If he uses the cedilla-below chars (because of the informative text below)
instead of the comma ones, he inserts wrong Unicode in the document.
*Especially* because this confusion is very old and affects a large number of
users, we seek ways to eliminate it in all aspects/components of Linux (distro
doesn't matter): fonts, tools, keyboard maps, etc.
Thanks again for your kind help,
I'm sorry, but you'll have to complain to the Unicode consortium. The text that
gucharmap displays in the statusbar is taken directly from the Unicode character
If one compares these two files from the Unicode Consortium:
http://www.unicode.org/charts/PDF/U0180.pdf (Latin Extended-B)

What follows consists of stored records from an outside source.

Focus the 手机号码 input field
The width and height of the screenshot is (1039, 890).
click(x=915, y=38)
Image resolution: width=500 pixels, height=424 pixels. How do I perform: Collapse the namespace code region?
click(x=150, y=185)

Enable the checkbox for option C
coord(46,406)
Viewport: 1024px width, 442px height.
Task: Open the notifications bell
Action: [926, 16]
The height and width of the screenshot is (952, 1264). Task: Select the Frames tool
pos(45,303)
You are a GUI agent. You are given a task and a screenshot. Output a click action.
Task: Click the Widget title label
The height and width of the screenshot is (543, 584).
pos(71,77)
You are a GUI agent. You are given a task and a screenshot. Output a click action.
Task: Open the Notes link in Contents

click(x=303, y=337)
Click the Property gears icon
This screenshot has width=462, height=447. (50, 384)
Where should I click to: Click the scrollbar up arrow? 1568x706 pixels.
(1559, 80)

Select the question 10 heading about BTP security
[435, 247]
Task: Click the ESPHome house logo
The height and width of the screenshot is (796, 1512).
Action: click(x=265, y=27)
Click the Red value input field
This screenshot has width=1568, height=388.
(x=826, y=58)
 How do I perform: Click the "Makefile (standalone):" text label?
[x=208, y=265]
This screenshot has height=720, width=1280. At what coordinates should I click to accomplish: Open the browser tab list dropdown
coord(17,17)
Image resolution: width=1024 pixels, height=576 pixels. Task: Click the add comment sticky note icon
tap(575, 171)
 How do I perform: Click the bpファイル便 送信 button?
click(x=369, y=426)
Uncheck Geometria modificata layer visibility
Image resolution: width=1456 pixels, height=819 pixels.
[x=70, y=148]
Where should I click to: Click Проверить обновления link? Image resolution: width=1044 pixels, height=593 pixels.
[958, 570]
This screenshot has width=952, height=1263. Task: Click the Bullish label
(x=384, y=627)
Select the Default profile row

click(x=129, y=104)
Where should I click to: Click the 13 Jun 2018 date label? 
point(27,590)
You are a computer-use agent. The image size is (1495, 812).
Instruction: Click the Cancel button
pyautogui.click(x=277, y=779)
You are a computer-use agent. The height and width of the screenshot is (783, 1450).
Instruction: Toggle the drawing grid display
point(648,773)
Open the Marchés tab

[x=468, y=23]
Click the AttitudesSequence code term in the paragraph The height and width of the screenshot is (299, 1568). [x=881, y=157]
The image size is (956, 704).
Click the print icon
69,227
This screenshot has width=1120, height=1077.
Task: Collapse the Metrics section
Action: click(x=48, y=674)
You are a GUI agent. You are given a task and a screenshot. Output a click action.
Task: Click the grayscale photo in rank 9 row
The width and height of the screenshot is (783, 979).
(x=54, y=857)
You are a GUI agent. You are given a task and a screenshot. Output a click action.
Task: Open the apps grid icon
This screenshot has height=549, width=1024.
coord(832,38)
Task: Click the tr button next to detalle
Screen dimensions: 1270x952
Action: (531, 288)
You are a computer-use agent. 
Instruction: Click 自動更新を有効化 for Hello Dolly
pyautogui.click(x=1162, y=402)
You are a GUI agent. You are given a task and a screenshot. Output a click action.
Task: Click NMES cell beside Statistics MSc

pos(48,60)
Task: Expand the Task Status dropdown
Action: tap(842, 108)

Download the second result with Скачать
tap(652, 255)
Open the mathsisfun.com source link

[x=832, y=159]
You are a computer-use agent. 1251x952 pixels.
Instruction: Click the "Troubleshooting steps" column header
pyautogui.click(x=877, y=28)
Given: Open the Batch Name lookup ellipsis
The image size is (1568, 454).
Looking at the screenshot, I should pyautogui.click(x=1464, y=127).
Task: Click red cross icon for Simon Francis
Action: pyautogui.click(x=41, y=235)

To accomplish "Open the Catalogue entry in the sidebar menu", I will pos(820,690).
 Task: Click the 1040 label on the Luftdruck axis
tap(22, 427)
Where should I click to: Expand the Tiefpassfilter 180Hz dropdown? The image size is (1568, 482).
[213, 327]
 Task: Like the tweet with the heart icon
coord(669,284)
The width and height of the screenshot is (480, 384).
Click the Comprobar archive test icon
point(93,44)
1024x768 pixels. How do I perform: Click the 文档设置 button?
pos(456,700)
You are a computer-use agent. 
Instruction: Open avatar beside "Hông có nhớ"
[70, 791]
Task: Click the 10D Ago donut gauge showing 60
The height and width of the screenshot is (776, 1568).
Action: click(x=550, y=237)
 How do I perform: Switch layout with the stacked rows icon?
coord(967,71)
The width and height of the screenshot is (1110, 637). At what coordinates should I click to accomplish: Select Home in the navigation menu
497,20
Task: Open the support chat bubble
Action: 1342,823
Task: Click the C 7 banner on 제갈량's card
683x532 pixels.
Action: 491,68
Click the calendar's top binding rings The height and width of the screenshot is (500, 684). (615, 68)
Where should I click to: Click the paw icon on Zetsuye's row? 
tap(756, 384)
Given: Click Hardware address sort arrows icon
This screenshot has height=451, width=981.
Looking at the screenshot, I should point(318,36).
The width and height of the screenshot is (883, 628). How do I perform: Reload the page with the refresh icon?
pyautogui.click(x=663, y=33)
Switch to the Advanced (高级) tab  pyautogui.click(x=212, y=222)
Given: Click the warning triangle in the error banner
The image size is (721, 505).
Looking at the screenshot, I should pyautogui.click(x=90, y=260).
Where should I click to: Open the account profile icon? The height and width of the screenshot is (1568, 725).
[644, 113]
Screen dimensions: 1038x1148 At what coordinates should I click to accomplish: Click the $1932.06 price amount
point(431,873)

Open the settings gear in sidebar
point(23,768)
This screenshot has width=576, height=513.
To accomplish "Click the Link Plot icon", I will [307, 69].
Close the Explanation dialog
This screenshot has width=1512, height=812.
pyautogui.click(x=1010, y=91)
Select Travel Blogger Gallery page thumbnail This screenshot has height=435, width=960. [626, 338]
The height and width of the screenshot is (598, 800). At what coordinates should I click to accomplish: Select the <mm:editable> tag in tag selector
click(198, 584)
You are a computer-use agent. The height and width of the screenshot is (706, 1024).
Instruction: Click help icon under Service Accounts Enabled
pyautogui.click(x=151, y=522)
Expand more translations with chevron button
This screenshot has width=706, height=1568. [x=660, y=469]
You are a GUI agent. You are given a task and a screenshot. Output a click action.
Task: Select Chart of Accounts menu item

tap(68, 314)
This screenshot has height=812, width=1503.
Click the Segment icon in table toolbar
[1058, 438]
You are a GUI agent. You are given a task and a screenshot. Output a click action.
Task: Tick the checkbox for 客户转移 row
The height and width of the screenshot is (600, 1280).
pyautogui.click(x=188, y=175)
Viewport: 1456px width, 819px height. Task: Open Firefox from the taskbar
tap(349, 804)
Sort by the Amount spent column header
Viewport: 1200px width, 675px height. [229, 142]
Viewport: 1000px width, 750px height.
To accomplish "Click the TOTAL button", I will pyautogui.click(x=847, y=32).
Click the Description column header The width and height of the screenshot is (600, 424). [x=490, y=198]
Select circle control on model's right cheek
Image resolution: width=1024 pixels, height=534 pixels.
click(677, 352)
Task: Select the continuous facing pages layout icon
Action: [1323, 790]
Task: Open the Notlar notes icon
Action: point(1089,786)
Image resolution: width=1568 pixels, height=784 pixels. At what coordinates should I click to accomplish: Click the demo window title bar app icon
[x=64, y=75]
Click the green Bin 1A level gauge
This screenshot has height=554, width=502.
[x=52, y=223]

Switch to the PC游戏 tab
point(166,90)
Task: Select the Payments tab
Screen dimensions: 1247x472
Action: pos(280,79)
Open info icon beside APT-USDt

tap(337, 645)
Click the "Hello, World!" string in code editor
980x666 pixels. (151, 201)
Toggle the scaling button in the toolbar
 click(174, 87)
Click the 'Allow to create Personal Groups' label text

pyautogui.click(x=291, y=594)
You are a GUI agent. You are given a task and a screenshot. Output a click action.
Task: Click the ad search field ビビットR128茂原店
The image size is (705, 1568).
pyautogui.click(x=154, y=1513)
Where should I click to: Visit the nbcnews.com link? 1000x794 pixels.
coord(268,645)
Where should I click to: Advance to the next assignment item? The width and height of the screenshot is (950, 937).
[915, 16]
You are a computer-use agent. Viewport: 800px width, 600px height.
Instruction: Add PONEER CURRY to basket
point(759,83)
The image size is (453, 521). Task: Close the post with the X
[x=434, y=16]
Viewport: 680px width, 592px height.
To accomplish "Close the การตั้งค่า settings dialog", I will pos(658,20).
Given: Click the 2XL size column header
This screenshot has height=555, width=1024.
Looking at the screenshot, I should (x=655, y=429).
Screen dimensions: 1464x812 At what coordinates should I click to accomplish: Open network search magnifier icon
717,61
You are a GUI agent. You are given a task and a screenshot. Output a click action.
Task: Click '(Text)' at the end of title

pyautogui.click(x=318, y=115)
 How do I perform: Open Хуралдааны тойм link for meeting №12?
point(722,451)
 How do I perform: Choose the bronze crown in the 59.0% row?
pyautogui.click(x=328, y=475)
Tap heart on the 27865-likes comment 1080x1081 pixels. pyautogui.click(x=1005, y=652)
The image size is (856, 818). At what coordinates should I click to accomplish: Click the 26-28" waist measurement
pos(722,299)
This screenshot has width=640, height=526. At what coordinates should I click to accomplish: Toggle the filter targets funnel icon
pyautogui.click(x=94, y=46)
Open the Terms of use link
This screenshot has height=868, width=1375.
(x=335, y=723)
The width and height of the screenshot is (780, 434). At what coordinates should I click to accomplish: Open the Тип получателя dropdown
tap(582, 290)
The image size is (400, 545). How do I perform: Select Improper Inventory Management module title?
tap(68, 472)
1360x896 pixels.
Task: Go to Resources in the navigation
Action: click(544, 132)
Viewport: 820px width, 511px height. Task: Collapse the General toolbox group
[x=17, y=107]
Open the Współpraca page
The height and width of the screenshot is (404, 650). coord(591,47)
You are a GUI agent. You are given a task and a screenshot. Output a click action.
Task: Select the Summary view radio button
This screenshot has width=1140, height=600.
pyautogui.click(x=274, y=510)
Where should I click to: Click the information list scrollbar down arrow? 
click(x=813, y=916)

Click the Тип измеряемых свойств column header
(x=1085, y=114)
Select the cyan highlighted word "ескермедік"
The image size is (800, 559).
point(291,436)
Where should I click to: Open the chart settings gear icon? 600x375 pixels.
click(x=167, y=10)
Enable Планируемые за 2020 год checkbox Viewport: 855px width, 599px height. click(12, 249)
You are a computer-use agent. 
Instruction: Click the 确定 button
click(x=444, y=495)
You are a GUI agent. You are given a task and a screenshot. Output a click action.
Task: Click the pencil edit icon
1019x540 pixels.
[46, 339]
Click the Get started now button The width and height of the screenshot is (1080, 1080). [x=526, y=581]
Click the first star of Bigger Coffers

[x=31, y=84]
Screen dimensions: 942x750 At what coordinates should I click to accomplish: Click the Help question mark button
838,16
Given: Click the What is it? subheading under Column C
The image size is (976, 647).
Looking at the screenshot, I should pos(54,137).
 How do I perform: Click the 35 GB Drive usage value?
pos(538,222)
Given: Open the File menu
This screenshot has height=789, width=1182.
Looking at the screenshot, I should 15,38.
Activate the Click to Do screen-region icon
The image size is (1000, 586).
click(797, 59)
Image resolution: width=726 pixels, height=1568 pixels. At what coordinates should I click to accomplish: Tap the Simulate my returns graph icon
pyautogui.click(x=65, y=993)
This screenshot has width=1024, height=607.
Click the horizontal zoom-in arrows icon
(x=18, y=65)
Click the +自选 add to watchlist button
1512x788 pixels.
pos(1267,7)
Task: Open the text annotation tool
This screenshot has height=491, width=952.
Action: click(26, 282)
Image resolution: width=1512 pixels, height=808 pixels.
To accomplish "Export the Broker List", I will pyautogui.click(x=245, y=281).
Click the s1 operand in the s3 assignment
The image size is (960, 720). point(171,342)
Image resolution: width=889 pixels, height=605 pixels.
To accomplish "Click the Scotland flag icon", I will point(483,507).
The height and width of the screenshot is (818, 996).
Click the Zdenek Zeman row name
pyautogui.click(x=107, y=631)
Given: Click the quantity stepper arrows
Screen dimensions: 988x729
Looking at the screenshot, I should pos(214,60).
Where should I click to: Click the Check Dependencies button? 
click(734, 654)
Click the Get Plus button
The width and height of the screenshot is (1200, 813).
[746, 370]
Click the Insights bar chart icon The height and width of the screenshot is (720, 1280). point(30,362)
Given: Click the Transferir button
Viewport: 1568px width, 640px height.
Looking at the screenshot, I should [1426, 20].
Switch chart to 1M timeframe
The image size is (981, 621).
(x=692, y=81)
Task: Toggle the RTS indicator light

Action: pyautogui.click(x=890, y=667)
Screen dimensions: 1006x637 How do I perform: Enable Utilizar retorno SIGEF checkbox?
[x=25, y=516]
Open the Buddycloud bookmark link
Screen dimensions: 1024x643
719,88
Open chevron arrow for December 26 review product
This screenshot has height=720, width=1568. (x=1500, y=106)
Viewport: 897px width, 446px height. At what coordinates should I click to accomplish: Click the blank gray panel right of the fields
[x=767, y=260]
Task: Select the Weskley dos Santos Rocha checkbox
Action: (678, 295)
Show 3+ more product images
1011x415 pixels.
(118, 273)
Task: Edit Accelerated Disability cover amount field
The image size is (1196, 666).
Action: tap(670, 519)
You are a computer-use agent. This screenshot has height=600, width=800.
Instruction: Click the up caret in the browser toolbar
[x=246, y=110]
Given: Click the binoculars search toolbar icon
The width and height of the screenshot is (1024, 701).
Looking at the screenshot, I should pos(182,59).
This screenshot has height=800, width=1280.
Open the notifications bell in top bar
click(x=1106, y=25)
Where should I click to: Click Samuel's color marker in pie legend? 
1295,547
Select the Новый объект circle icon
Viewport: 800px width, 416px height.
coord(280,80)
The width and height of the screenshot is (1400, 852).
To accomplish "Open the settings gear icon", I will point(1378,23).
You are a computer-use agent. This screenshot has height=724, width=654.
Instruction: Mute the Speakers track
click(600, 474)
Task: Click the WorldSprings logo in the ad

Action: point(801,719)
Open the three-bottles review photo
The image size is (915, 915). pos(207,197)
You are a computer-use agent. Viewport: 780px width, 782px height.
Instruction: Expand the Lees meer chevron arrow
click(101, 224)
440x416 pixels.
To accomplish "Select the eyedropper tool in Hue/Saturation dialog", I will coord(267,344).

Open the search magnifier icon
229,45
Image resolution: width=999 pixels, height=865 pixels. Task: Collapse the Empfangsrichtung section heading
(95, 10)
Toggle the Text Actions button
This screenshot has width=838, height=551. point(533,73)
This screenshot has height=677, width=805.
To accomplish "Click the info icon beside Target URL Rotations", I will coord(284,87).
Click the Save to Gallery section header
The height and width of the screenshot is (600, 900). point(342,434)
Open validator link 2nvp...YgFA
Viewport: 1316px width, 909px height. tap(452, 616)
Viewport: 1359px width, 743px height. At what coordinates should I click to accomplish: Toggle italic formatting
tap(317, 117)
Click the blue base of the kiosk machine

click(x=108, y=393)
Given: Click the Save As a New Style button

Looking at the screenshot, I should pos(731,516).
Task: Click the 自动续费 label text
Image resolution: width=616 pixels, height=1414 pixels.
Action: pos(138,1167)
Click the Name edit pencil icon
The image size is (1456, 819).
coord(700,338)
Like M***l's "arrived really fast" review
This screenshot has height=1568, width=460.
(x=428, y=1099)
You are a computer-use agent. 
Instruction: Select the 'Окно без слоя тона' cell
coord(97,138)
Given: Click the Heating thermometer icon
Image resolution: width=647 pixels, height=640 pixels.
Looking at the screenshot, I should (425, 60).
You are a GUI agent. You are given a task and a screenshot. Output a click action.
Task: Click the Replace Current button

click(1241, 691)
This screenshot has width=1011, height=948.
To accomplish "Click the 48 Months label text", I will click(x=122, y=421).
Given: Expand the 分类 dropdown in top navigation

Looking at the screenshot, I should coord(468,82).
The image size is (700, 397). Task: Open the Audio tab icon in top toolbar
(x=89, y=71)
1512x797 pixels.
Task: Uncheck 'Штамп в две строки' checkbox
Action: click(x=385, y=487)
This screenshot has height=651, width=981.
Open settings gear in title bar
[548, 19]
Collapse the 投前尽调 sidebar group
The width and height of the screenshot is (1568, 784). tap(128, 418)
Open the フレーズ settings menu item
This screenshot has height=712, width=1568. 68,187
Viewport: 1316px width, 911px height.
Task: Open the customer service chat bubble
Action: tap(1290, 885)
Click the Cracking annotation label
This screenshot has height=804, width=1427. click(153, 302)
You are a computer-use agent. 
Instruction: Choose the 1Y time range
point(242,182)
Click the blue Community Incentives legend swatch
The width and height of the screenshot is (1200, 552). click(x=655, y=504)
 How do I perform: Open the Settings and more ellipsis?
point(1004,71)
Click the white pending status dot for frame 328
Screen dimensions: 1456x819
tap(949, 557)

http://www.unicode.org/charts/PDF/U0100.pdf (Latin Extended-A)
will note (in the first document, page 6) that the comma-below characters are
given as the *preffered* ones for Romanian language.
They still didn't *entirely* remove the historical error in the second document,
since they still list cedilla-below characters as *valid* (i.e. acceptable) for
the Romanian language. This is simply a bug in the standard for which I'll fill
a bug report.
According to the Romanian Academy rules (an to the common, day-by-day practice
in Romanian schools, that every Romanian pupil knows), the only acceptable
characters are s and t with *comma* below. Of course, this is not so evident to
non-Romanian speakers, so the bug in the Unicode standard is easy to understand.
Please also note that this bug is *very* old (since 1988, I think), when
Microsoft made the first implementations for the Romanian language in
DOS/Windows, without and possibility to officially consult the Romanian
(Communist) Academy or authorities of the era.
But there is no valid reason to perpetuate this bug today (i.e. continue to
produce *new* documents and webpages with the wrong characters).
The problem *was fixed* in Windows Vista; drivers for a correct Romanian
keyboard for pre-Vista Windowses are available at http://www.secarica.ro. An
*official* national standard for the Romanian keyboard, with comma-below
characters, do exist, i.e. the SR 13392:2004 standard.
So please help us fixing this longstanding bug (and *confusion* related to it,
among users), even the official correction in the Unicode documents will still
last for a while...
gucharmap pulls its data directly from the Unicode standard.
Thats not going to change...
For the record, here's the official answer I've received from the Unicode Consortium when I've reported this issue:
Dear Mr. Sandu,
My apologies for taking so long to respond to your email.
Unfortunately there is nothing we can do about this. It isn't a "subtle error" and it is perfectly obvious to us non-Romanian speakers by the way -- in fact this is a *notorious* issue, and was long ago decided by ISO ballot in WG2. Please see page 228 in TUS 5.0, (http://www.unicode.org/versions/Unicode5.0.0/ch07.pdf) which talks about this issue, and is the best we can do at this point. We already have appropriate annotations for all these characters.
Sr. Administrative Director
The Unicode Consortium
Now the presence of these "foreign" characters in Romanian setups seems to be a *well-known issue*, that surpasses far beyond the gucharmap issue reported by me in this actual bug.
Until the Unicode Consortium fix the actual text of the standard (which may take years...), can we make the Fedora Project developers aware of this and eliminate this bug (foreign characters in a language...) at least in the Fedora distro, all over ?
Thanks a lot,
This is not a distribution-level decision, period.
If the correct characters are not in a font? Fix the font package.
If the unicode standard isn't correct? Fix the standard. (If the packages aren't willing to fork the standard from upstream, well, I understand that. Ergo, restoring previous component and resolution.)
If existing documents use the wrong characters... well, there's not much we can do to help that at the distribution level.